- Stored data
»»
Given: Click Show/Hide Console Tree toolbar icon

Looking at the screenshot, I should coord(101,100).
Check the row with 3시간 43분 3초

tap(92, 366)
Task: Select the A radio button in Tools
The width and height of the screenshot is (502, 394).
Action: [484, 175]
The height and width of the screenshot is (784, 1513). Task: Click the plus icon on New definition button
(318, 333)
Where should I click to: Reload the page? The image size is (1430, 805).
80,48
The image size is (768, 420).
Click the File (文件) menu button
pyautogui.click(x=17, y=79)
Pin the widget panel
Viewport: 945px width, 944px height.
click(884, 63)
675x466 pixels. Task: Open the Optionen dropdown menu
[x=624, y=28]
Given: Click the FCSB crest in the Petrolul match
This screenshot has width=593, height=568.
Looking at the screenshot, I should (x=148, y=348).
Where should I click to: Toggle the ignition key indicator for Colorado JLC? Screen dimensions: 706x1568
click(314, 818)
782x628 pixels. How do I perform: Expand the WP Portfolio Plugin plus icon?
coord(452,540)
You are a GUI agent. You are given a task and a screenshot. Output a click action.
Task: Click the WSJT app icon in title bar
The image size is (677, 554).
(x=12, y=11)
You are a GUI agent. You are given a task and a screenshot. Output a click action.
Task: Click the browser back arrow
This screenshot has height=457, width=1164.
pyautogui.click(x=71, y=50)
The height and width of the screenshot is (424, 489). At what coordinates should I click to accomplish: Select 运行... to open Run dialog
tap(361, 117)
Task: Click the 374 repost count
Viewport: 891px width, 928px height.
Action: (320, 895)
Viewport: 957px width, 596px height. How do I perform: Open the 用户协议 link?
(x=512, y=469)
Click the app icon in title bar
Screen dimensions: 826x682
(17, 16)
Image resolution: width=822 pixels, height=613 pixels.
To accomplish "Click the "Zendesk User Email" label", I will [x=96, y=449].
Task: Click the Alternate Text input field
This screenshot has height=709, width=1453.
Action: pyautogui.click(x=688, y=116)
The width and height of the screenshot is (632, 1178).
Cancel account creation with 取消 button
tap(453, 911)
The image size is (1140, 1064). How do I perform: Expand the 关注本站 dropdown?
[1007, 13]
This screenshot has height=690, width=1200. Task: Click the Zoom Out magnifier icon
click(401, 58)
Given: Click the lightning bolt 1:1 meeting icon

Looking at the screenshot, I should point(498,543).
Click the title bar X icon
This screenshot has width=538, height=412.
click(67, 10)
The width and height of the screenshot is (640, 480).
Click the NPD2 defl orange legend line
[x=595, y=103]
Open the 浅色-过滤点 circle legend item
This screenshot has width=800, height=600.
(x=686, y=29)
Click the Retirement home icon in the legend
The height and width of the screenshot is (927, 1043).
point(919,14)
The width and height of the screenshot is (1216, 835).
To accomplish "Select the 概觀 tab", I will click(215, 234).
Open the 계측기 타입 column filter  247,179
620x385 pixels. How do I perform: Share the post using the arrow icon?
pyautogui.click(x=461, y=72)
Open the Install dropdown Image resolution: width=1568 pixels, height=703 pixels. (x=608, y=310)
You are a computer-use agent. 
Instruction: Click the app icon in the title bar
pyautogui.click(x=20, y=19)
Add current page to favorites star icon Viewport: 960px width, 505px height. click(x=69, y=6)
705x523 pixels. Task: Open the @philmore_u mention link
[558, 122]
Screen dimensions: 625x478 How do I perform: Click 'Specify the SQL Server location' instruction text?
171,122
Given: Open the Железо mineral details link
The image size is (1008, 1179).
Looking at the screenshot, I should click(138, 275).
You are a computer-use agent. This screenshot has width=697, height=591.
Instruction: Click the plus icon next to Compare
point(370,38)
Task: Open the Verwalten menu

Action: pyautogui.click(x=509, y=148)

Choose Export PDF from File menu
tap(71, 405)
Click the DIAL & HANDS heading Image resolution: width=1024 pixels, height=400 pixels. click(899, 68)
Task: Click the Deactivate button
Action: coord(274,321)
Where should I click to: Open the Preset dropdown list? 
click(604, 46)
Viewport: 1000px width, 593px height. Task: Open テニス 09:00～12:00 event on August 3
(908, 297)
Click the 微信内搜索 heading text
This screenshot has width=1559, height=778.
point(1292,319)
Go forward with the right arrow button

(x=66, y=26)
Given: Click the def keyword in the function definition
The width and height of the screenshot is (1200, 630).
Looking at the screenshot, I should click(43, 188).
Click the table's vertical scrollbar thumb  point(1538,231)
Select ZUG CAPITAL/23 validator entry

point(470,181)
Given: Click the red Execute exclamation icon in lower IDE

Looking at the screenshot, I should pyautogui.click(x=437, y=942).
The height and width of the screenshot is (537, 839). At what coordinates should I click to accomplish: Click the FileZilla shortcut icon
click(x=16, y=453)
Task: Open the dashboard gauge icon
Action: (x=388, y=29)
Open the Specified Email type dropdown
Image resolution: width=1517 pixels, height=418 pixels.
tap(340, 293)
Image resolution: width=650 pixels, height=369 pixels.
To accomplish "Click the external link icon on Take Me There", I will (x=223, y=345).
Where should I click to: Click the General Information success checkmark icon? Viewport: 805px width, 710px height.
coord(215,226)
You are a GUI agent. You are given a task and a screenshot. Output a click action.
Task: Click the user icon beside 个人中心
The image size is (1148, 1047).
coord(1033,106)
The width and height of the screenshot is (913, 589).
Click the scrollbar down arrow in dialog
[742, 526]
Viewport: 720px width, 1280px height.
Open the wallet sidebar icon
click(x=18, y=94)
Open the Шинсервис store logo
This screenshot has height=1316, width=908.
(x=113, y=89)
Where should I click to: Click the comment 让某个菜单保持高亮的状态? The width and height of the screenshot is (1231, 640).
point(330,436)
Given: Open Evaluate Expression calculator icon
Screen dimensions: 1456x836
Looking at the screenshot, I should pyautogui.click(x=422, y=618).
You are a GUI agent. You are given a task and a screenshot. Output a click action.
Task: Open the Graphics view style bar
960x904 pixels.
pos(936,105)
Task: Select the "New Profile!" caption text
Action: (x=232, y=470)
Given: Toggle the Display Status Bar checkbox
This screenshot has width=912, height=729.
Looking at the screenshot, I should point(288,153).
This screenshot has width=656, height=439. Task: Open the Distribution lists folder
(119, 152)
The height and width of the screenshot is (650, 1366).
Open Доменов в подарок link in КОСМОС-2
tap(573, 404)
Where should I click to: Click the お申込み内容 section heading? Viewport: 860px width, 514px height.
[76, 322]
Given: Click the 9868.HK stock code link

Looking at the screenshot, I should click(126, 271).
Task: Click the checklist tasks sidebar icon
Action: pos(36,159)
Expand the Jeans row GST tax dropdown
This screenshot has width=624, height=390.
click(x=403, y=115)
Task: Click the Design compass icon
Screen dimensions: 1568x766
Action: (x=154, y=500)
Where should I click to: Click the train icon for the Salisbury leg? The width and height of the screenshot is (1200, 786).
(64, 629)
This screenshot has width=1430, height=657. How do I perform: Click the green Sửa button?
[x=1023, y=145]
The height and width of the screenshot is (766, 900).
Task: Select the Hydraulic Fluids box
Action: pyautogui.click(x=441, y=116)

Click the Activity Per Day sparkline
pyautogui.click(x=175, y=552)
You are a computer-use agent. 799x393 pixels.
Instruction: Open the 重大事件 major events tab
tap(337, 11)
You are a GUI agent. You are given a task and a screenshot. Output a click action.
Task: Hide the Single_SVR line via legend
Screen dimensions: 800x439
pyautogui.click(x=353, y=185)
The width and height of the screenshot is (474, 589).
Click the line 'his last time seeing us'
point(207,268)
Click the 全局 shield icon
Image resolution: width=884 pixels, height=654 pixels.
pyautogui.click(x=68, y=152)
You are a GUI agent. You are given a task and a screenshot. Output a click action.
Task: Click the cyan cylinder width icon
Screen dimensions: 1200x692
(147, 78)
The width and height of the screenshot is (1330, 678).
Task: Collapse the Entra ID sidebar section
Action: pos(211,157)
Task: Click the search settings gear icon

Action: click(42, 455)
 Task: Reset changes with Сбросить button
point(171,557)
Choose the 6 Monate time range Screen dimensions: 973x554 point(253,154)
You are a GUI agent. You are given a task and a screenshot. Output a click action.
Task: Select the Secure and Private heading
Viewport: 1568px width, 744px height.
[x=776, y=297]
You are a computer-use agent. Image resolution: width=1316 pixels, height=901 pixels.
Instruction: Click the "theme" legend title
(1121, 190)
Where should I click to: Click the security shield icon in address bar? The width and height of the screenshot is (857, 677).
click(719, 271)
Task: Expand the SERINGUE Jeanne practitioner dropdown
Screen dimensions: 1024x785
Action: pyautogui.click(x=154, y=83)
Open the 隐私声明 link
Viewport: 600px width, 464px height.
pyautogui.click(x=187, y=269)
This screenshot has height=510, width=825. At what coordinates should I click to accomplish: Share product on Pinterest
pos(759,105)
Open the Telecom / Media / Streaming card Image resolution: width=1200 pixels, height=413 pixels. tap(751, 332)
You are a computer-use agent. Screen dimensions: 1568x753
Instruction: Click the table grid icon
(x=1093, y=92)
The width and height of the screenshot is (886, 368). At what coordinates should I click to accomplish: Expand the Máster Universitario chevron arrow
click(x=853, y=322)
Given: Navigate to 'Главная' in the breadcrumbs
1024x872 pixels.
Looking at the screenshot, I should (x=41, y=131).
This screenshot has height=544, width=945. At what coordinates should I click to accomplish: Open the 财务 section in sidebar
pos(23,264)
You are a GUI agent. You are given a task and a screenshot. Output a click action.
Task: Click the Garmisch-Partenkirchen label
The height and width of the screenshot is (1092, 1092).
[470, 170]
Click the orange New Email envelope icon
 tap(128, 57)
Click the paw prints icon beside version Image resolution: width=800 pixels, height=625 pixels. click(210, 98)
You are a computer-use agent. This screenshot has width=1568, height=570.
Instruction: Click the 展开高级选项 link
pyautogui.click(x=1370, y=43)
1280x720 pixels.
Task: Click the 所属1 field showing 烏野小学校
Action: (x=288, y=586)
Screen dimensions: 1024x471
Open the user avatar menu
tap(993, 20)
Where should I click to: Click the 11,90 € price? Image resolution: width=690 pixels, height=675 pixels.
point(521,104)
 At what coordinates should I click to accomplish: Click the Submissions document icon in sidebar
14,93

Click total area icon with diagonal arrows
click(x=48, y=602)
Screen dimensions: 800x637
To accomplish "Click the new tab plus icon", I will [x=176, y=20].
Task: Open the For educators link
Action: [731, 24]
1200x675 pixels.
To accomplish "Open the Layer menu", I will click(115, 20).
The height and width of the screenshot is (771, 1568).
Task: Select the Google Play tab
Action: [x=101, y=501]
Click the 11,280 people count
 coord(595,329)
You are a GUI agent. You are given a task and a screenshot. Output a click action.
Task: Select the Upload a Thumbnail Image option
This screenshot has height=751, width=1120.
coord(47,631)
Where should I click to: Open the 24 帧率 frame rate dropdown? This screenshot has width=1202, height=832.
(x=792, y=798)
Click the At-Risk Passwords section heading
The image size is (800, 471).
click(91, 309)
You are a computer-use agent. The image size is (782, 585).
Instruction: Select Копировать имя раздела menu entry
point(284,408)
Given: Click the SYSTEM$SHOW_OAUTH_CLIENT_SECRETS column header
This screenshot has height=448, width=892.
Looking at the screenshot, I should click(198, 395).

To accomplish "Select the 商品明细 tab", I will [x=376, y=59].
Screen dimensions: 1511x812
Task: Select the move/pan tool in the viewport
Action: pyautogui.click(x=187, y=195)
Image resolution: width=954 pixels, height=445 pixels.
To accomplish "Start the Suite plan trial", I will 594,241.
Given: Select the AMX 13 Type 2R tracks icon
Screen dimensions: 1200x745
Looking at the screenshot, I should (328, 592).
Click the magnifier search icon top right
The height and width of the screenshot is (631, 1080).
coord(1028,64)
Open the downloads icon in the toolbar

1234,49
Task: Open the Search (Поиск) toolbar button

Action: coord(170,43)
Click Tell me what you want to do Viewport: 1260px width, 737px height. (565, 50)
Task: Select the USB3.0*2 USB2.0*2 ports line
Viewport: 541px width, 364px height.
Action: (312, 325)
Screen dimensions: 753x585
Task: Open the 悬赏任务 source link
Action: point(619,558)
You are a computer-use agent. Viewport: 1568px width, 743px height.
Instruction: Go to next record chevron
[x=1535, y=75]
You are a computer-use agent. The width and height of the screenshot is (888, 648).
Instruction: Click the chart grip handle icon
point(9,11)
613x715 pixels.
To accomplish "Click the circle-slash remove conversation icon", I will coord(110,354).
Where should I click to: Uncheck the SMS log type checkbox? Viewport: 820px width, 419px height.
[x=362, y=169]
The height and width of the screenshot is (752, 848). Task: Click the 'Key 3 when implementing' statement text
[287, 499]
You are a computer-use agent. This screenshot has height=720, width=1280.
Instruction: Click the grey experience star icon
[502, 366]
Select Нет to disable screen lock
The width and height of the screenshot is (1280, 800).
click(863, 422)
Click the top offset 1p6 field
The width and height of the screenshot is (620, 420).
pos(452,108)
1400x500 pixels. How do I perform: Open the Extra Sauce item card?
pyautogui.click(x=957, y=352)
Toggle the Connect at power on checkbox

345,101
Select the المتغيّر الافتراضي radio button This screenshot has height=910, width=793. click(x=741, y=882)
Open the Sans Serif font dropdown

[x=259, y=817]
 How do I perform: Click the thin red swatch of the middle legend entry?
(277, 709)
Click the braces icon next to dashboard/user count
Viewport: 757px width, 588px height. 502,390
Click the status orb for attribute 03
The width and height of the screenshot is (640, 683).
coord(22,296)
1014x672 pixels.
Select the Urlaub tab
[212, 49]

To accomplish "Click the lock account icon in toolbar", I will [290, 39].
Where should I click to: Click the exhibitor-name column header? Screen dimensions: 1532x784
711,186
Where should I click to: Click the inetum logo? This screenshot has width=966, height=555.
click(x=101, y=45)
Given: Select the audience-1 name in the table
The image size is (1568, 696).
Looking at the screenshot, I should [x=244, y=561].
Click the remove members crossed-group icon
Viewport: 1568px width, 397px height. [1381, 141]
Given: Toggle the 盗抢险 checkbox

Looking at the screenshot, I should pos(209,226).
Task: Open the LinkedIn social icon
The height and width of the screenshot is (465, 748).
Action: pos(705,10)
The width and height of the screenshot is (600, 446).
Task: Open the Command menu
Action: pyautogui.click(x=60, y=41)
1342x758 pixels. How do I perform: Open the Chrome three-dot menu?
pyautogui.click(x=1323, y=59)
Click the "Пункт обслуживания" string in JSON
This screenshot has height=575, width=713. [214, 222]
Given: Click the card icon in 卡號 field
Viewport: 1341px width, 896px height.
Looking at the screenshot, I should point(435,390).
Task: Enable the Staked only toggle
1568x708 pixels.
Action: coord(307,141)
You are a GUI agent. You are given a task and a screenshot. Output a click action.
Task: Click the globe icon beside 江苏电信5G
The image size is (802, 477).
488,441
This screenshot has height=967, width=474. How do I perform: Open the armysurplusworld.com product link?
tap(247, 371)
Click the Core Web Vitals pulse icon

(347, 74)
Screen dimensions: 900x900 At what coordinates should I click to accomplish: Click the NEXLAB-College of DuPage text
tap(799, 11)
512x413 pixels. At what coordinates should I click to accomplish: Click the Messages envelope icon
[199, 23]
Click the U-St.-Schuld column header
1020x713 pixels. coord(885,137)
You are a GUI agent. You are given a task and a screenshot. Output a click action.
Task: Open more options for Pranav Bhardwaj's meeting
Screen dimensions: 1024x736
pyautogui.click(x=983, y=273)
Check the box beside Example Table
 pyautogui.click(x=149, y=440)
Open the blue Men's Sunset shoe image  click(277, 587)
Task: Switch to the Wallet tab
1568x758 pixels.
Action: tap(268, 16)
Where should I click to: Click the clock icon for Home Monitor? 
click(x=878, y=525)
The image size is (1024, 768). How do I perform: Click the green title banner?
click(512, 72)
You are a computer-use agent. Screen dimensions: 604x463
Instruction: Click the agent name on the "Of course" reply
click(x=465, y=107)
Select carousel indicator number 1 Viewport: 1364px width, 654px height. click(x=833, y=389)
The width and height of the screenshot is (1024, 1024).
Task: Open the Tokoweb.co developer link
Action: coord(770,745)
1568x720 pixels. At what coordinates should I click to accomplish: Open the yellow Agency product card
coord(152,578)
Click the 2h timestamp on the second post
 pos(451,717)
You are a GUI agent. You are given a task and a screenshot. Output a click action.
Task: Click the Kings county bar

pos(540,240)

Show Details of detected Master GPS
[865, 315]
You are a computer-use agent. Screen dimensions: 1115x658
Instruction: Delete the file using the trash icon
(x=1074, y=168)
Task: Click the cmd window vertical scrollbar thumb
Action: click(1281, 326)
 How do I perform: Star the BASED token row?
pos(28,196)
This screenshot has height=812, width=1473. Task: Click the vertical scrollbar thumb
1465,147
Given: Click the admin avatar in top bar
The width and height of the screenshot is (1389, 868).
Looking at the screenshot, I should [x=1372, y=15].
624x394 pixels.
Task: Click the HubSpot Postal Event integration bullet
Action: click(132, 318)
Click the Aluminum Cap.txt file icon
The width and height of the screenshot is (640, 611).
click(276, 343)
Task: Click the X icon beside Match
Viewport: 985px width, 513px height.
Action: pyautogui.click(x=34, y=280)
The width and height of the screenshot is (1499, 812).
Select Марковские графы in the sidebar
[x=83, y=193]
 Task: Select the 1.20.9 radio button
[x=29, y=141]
««
- ABOUT THIS EXERCISE
Please show, exactly as written, every line above that contains the word "label".

- EXERCISE RESULT
To accomplish "Click the "Zendesk User Email" label", I will [x=96, y=449].
Task: Click the Garmisch-Partenkirchen label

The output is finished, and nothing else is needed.